I'm just going to say: this is a spring thing. Yeah. That is why I haven't written since last June. So much has happened! Well, the biggest thing is I had my last retail Christmas. What? Yes, Imaginary Cyberspace Friend, no more Holiday Retail Rant posts. I now work in finance and well, that's all I'm going to say about that.
Life is good. Complicated. But good.
I've been thinking about different roles I've played in life. Daughter...sister...student...friend...co-worker...mentor...girlfriend...employee...and so on and so forth. I look at the roles and I realize that many times I am different depending on which situation I'm in. It's almost like a level of security that I put up. For example, sister access is all access. They (my sisters) know just about as much as anybody is going to know. And it will always be that way because that is how we have developed our friendships over the years. Daughter access is the next level down (sorry mom). Friend access is the complicated one. There are superficial (and I say superficial in the best way) friends where you might have one major thing in common and that is all. That is the bulk of people that flow in and out of my life, and it is just fine for a season or two. Then, there are the ones that come into my life, strip down all the walls and stay important.
These are the rarest and most precious kinds of friends.
I have been lucky to have several and usually they come into my life when I really need a friend to laugh with, to ponder with, to get me off the ledge with, to believe that there are still people in this world worth getting to know. I know, I know...that sounds a little harsh, but have you seen who we are going to have to choose from in the next election?? This world is very complicated. And it's not a place I want to be sometimes.

## Tasks for this exercise
a: From the blog post, reproduce word for word the passage between "I'm just going" and "Complicated. But good.", inclusive.
b: Do these statements agree with the blog post? Answer yes or no for each, quoting the words that decide it: (i) The writer now works in finance. (ii) The writer calls daughter access all access. (iii) The writer last wrote in June.

## Entries
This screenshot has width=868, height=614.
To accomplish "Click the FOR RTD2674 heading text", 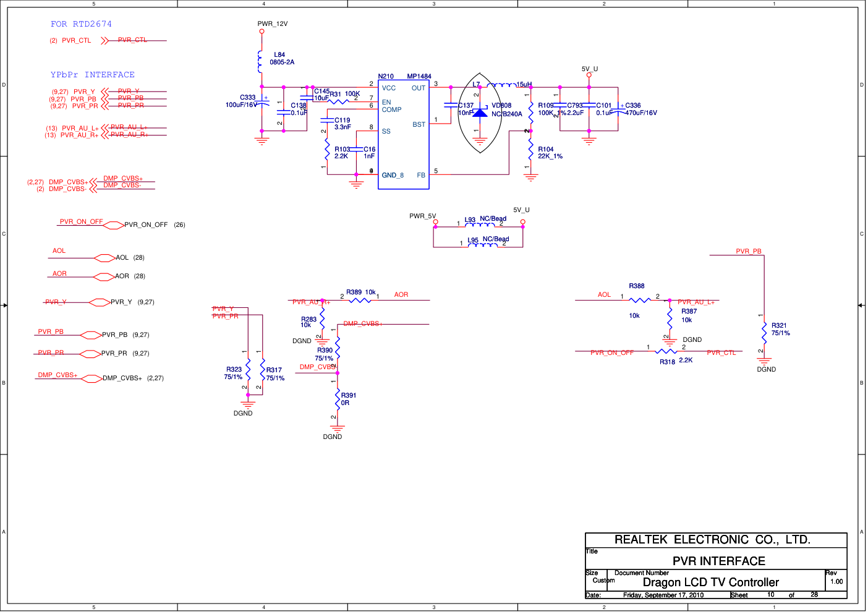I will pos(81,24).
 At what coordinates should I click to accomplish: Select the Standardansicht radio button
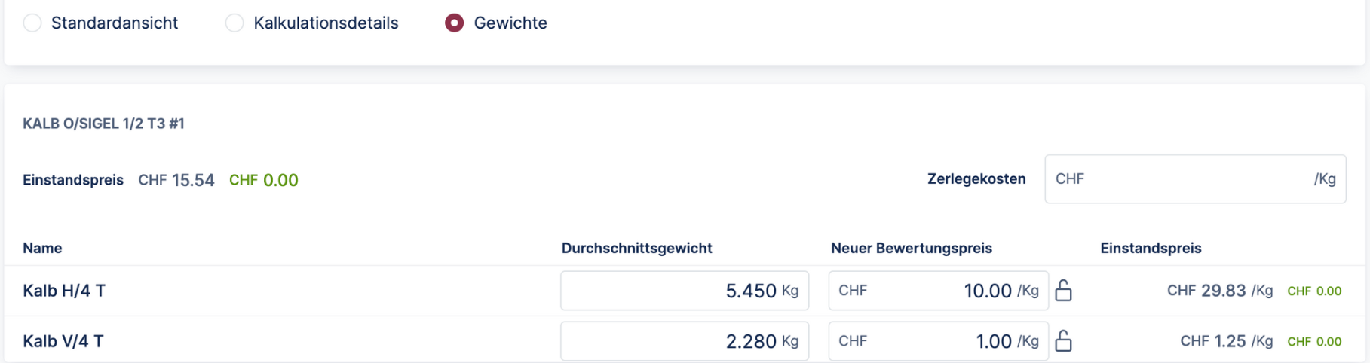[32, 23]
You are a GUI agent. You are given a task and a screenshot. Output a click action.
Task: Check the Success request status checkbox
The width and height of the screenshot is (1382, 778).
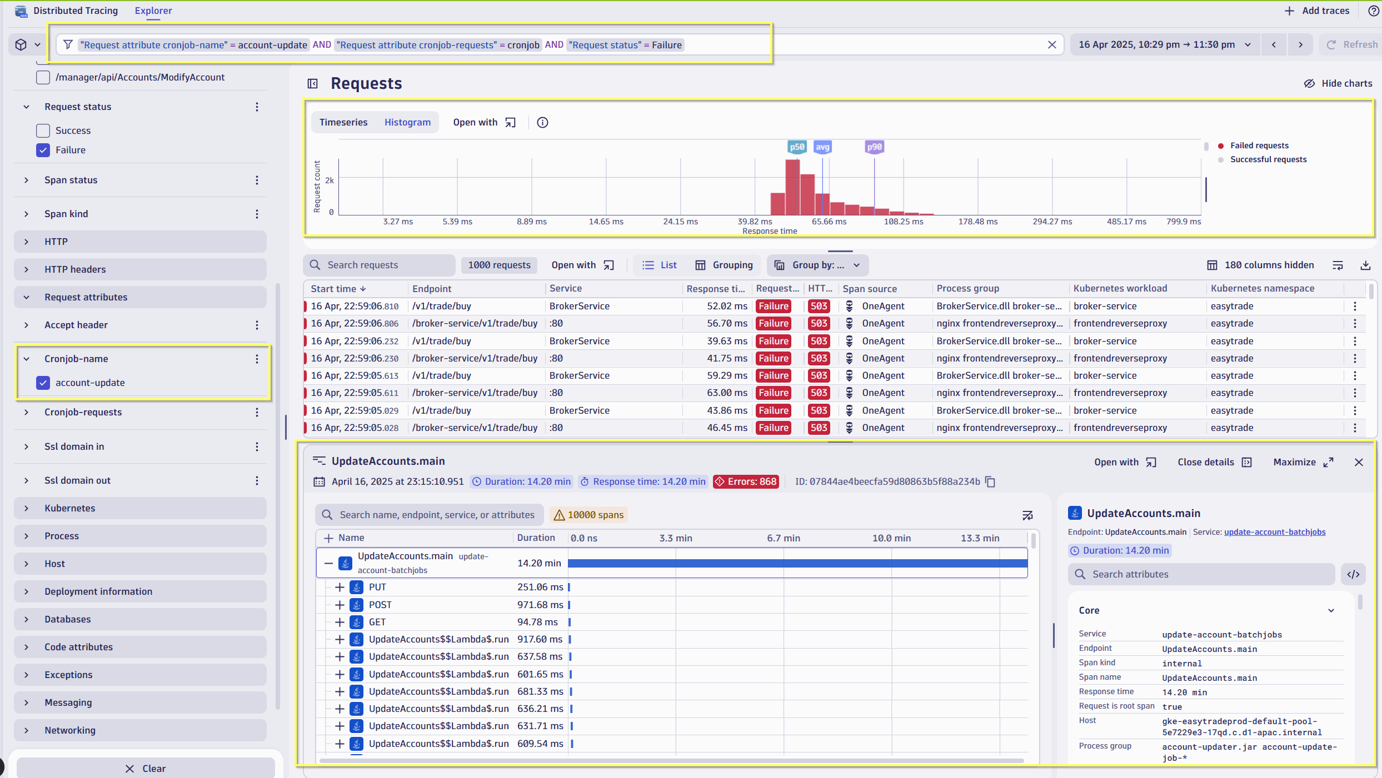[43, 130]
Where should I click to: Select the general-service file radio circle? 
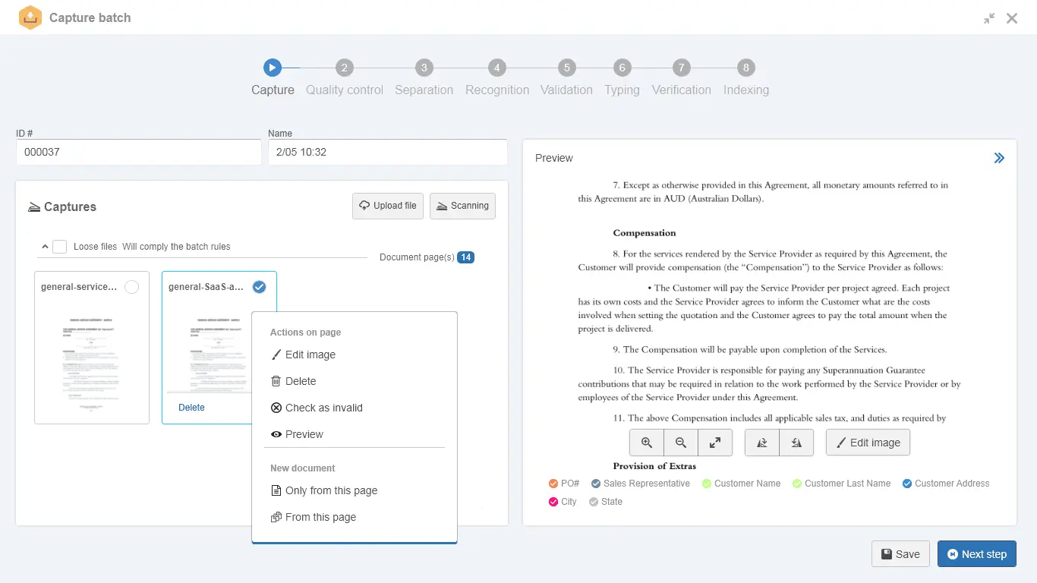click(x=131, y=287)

* * *

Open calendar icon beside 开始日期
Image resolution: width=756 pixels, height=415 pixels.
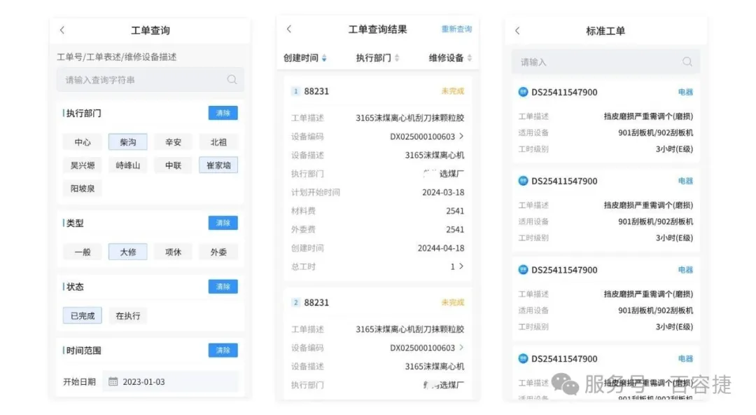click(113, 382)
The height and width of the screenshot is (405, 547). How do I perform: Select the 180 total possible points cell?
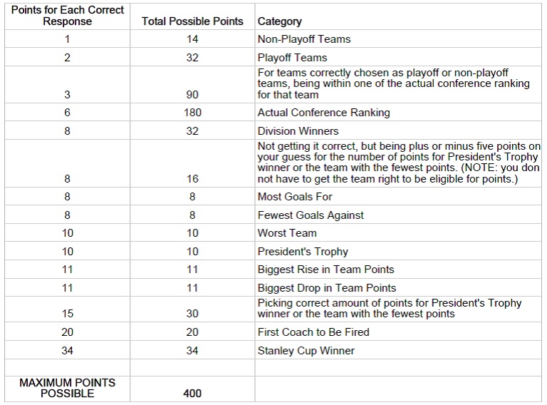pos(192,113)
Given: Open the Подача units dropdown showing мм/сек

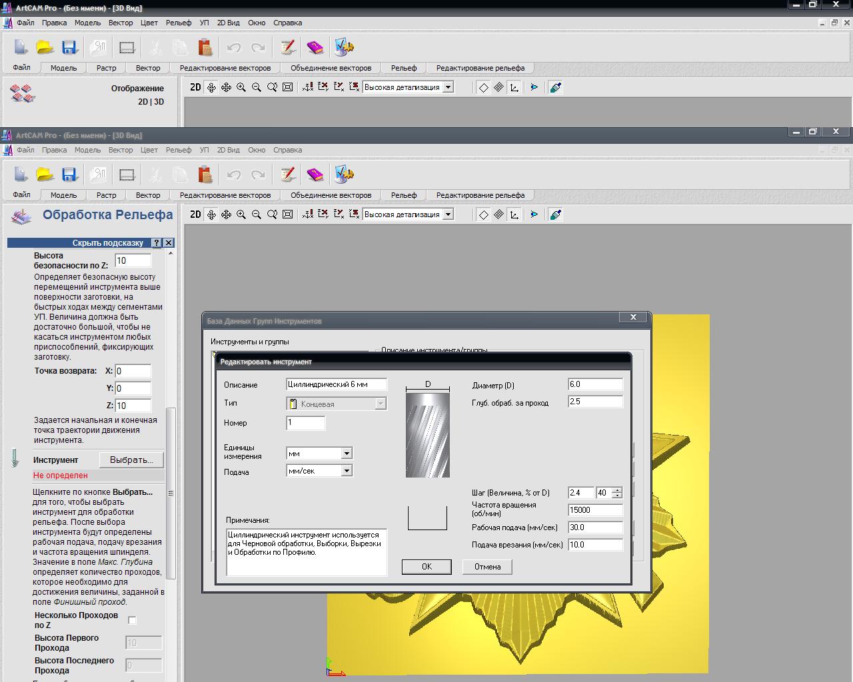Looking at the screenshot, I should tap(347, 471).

* * *

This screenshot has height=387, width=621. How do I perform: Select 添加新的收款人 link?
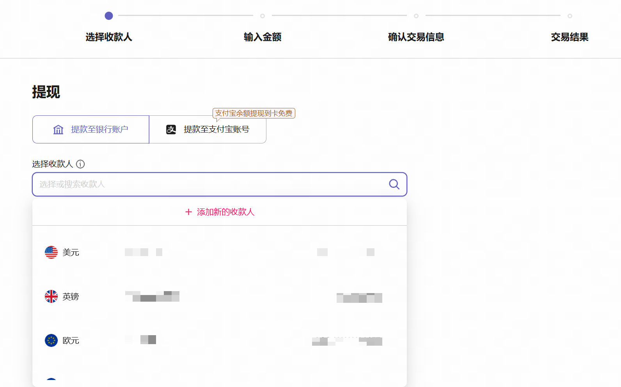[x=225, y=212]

## Expected responses
a:
I'm just going to say: this is a spring thing. Yeah. That is why I haven't written since last June. So much has happened! Well, the biggest thing is I had my last retail Christmas. What? Yes, Imaginary Cyberspace Friend, no more Holiday Retail Rant posts. I now work in finance and well, that's all I'm going to say about that.
Life is good. Complicated. But good.

b:
(i) Yes: "I now work in finance."
(ii) No: "sister access is all access" and "Daughter access is the next level down."
(iii) Yes: "I haven't written since last June."